Task details: Pick out every line in the items below that contains the word "height" and copy each one. Capital and small letters must match.

Records for the task:
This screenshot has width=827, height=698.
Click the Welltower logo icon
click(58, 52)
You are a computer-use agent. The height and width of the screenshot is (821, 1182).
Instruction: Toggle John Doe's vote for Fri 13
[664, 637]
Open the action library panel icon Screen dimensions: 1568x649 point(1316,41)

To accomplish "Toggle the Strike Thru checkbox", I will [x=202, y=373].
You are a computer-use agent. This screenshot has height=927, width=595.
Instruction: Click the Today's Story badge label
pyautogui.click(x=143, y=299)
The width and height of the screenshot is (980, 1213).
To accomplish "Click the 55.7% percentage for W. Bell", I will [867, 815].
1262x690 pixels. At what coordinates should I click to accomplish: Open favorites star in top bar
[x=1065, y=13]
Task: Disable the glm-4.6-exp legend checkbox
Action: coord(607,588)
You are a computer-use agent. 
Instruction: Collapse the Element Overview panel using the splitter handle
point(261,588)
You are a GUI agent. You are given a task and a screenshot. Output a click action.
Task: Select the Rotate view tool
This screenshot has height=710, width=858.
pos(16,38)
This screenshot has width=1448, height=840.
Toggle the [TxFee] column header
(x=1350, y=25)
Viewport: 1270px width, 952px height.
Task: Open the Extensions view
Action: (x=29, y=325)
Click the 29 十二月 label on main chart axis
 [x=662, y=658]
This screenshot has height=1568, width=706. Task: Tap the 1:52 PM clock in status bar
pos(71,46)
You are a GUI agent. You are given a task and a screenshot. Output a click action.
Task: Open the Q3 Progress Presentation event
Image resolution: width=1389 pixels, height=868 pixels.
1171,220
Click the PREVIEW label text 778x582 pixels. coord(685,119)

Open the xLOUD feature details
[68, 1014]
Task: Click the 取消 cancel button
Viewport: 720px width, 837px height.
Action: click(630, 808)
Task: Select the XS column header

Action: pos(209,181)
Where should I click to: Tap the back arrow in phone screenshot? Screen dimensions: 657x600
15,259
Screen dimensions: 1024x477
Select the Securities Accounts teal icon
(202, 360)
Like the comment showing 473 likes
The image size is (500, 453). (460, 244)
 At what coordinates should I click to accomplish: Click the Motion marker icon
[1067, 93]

In response:
This screenshot has width=827, height=698.
You are a computer-use agent. The height and width of the screenshot is (821, 1182).
You are a computer-use agent. This screenshot has height=927, width=595.
The width and height of the screenshot is (980, 1213).
This screenshot has height=710, width=858.
This screenshot has width=1448, height=840.
Viewport: 1270px width, 952px height.
This screenshot has height=1568, width=706. Task: Tap the 1:52 PM clock in status bar
Image resolution: width=1389 pixels, height=868 pixels.
Viewport: 720px width, 837px height.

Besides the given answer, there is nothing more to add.